By expanding exposure to sugaring, TikTok has brought perceptions of sugaring back to reality. For most, sugaring doesn’t look like the multi-million-liked videos of Gucci bags and private yachts; just as often, it’s done to pay off student loans or hospital bills, support families, or in pursuit of a normal, comfortable life. With its more intimate user-viewer environment, the platform also grants us a peek under the curtain––sugar babies juggling multiple clients, explaining how they act or dress to appear enticing, or sharing terrifying stories of close calls with dangerous or unappealing clients. TikTok does not merely reframe the cultural conversation around sugaring, however; its message is also an explicit departure from the messaging employed by other platforms. For instance, in a 2019 article in The Harvard Crimson, Malaika Tapper emphasizes that the marketing of prominent sugaring sites like SeekingArrangement positions sugaring as a route to free money, “eras[ing] the baby’s work and focus[ing] instead on what she gains…” TikTok’s comparatively transparent culture seeks to give a more nuanced account of sugar babies, a niche which other platforms, by either being too polished or perhaps too sexually conservative, were incapable of filling.

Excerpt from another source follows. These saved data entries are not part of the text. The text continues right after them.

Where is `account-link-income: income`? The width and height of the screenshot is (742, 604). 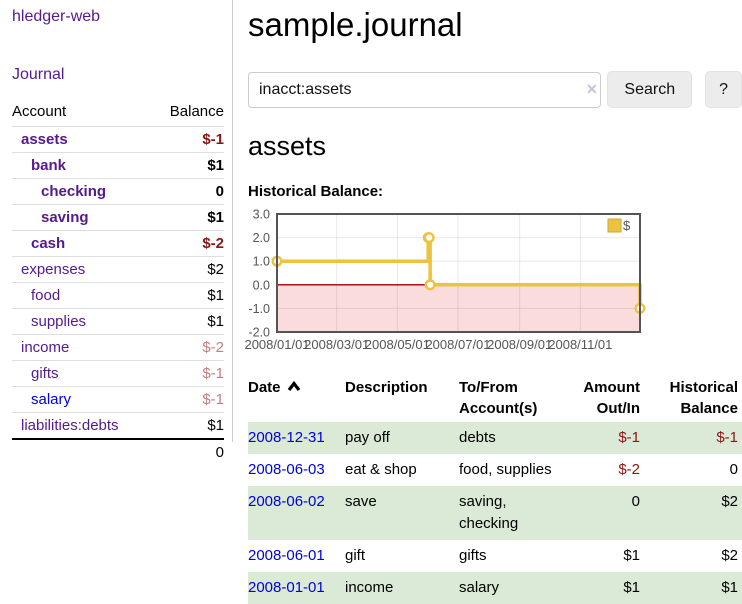 account-link-income: income is located at coordinates (46, 348).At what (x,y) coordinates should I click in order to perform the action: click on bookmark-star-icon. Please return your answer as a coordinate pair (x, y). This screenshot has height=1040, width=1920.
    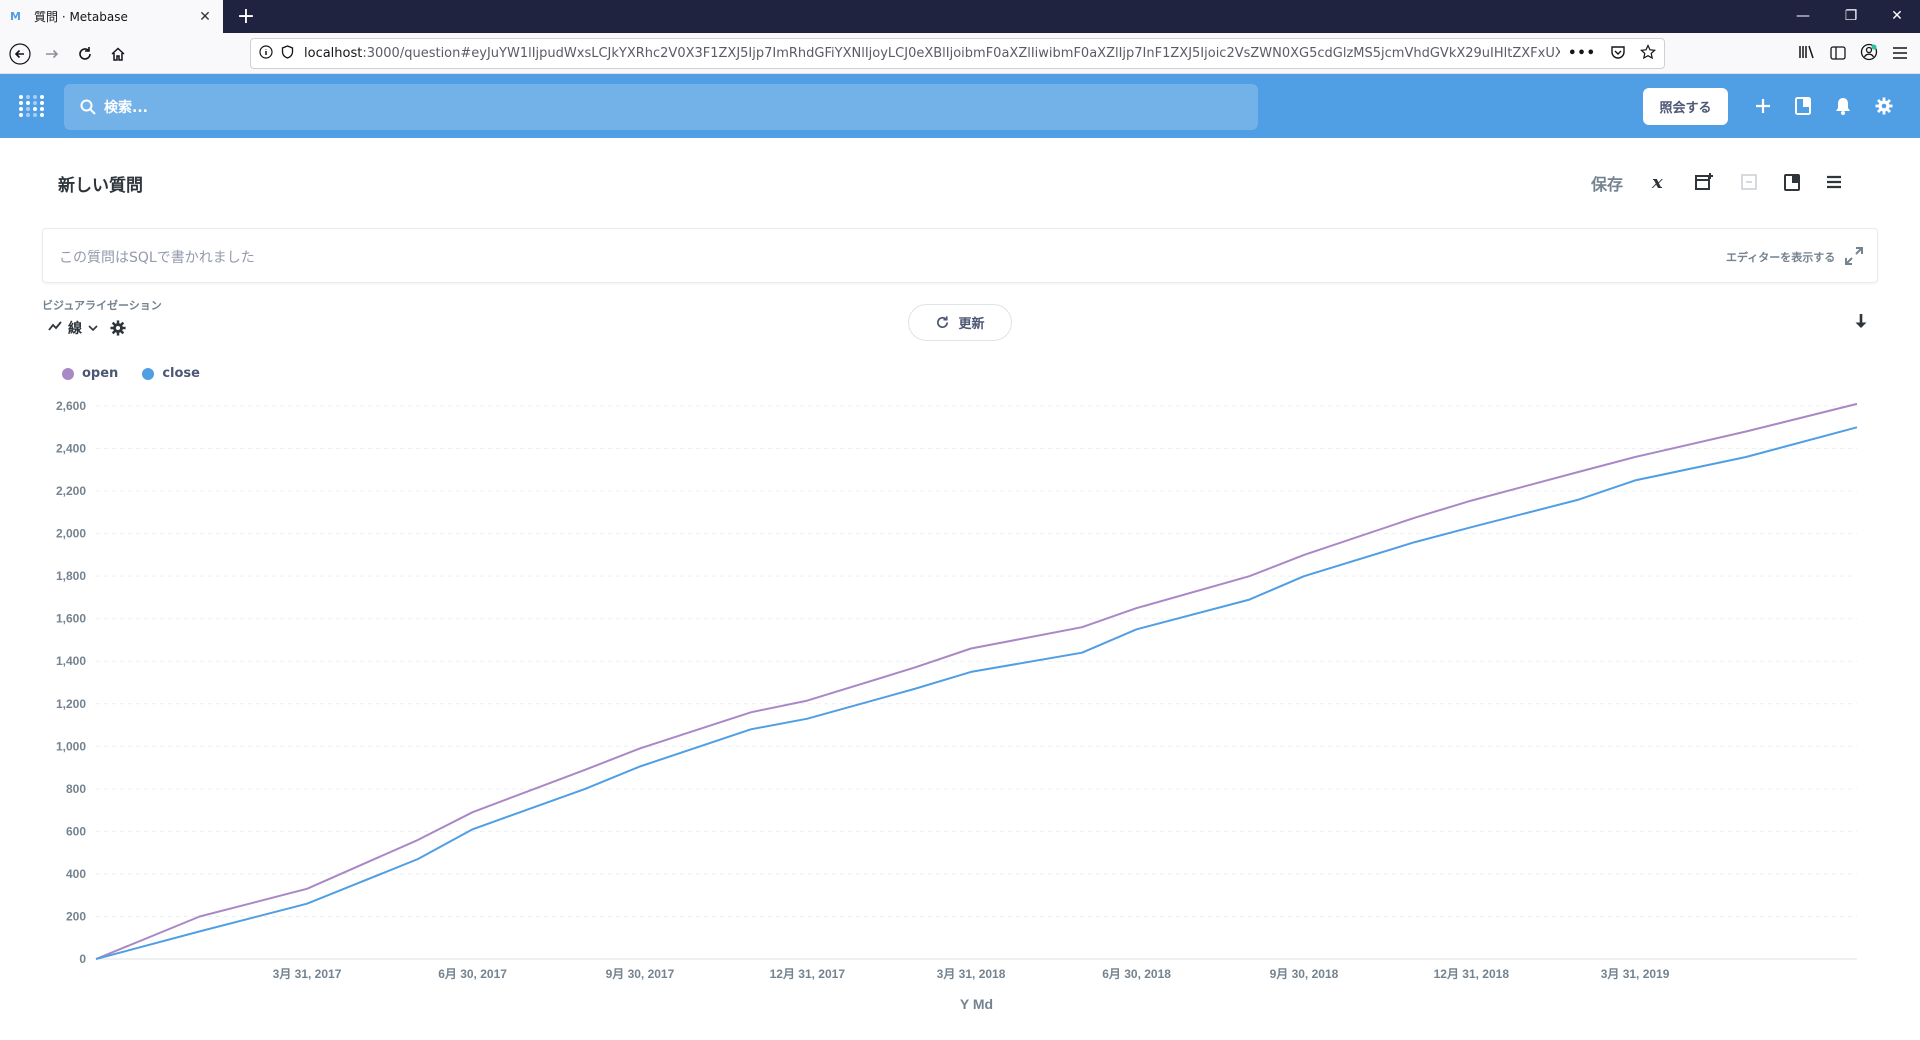
    Looking at the image, I should click on (1648, 54).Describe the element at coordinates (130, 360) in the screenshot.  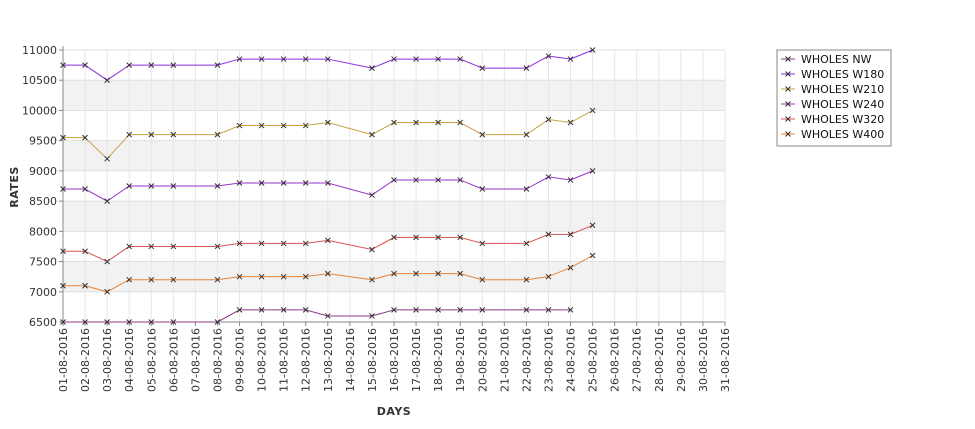
I see `x-tick-label: 04-08-2016` at that location.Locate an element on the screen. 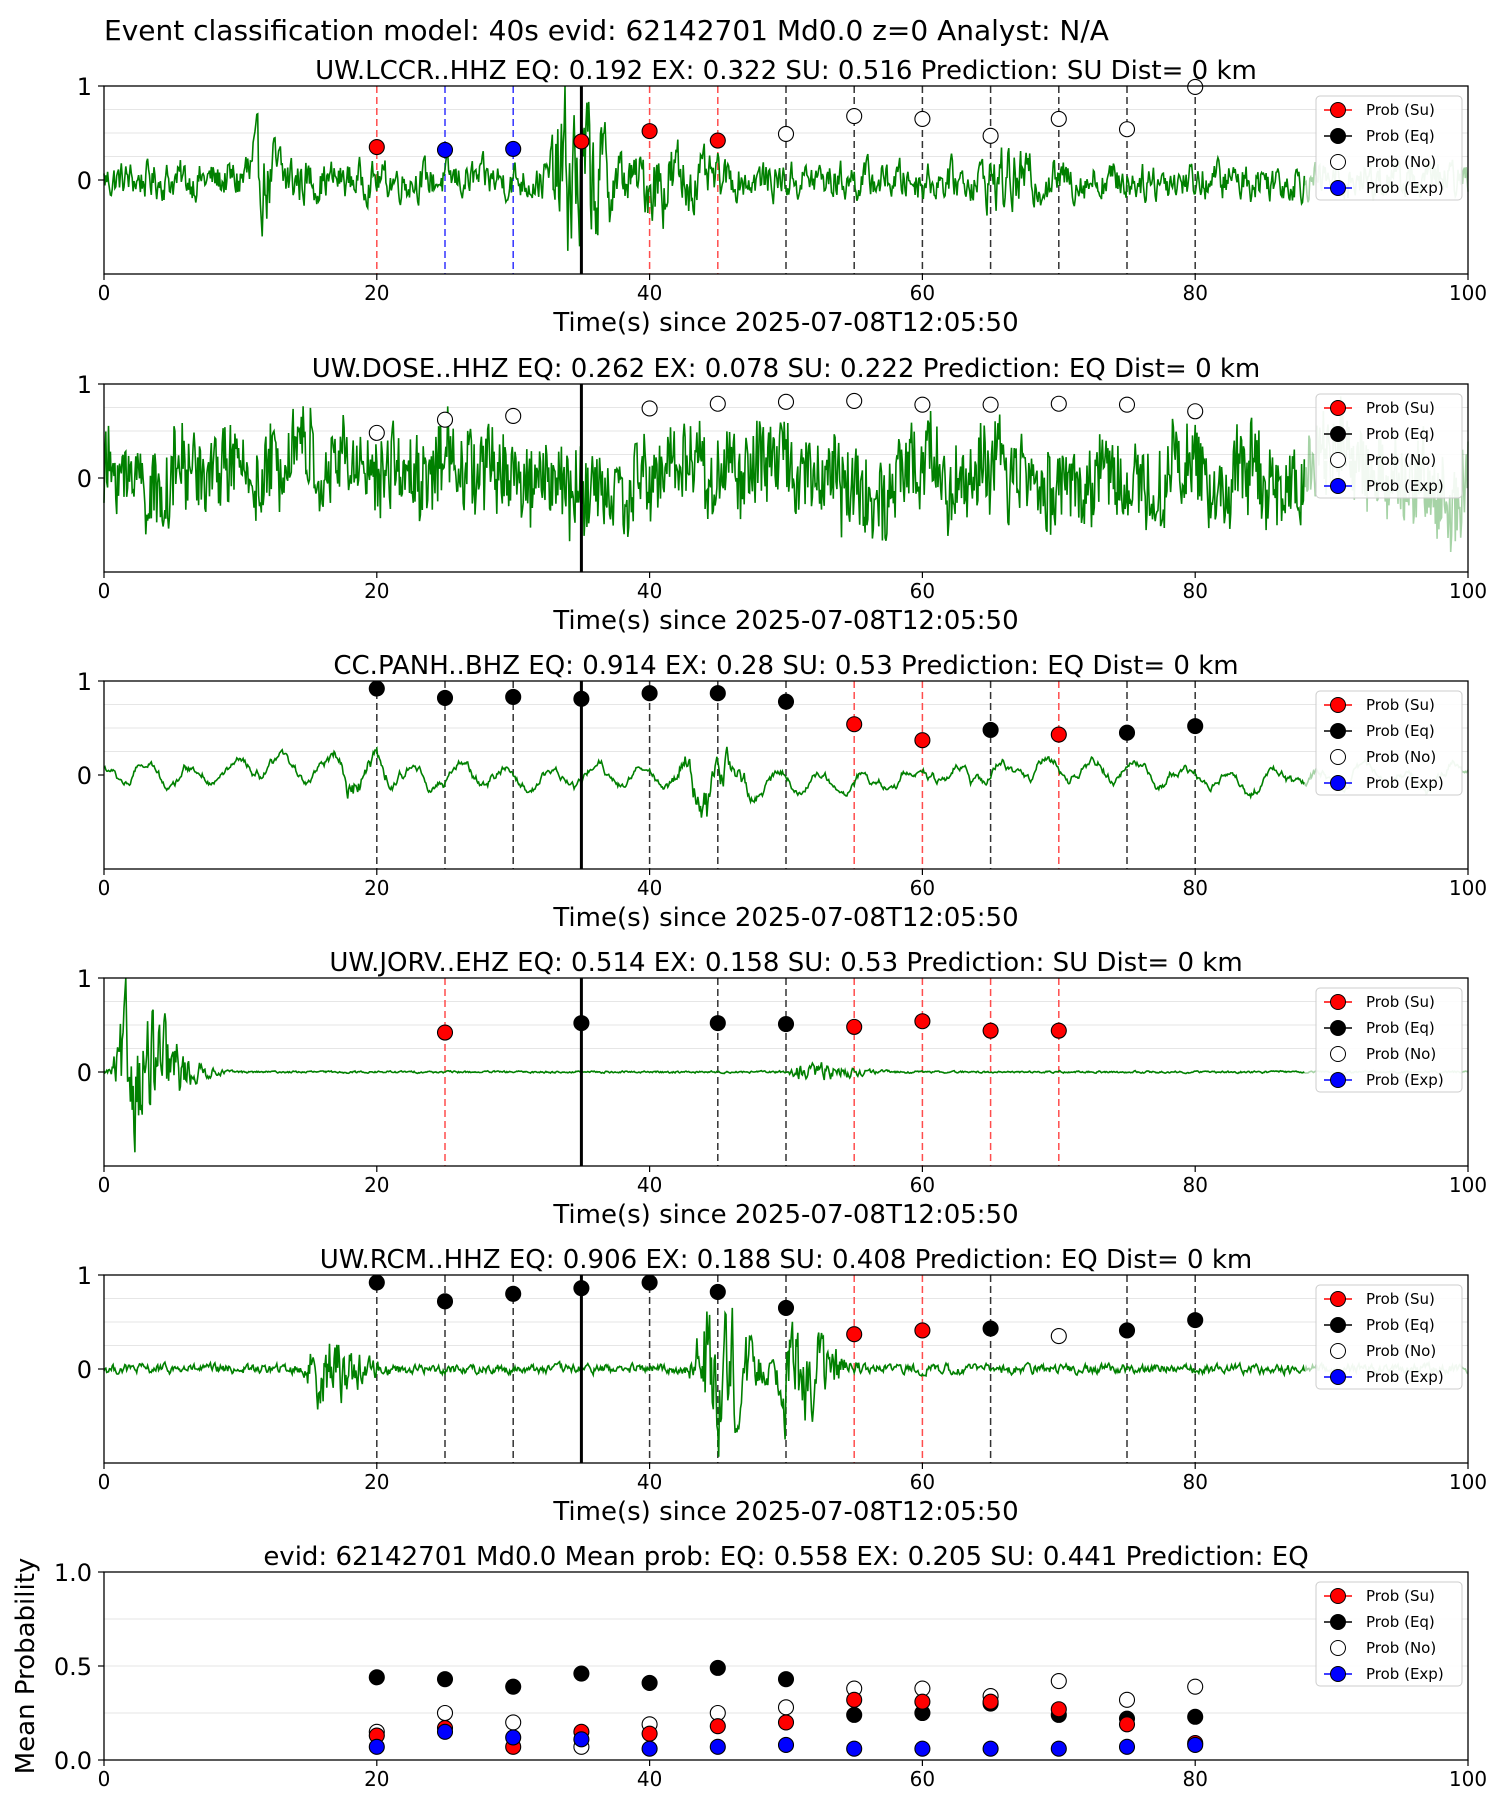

In any case, sugaring has a hold on my generation, both as an idealized rocket ship ride to incredible wealth and a common-sense way to cope with the depressing reality of college debt and increasing feelings of financial uncertainty. It’s strange that sugar daddy culture has found its way into Gen Z’s collective heart, a demographic famous for its interest in Bernie Sanders-ian redistribution of wealth, but Jia Tolentino offers a compelling explanation in her essay “The Story of a Generation in Seven Scams.” She writes, “I have felt so many times that the choice of this era is to be destroyed or to morally compromise ourselves in order to be functional––to be wrecked, or to be functional for reasons that contribute to the wreck.” For her generation, the millennials, that meant trying to pull off a fortune-building scam––be it a fraudulent healthcare company or a big short. For Gen Z, far too cynical to believe in any serendipitous climb to becoming independently wealthy, sugaring presents a more reasonable alternative––become desirable, and there are people who will pay to desire you. Whether TikTok will continue to fuel this fantasy is impossible to determine, but it certainly appears to be more than a passing trend. Sugar babies have carved out space in the digital market, and they’re willing to tell you about it.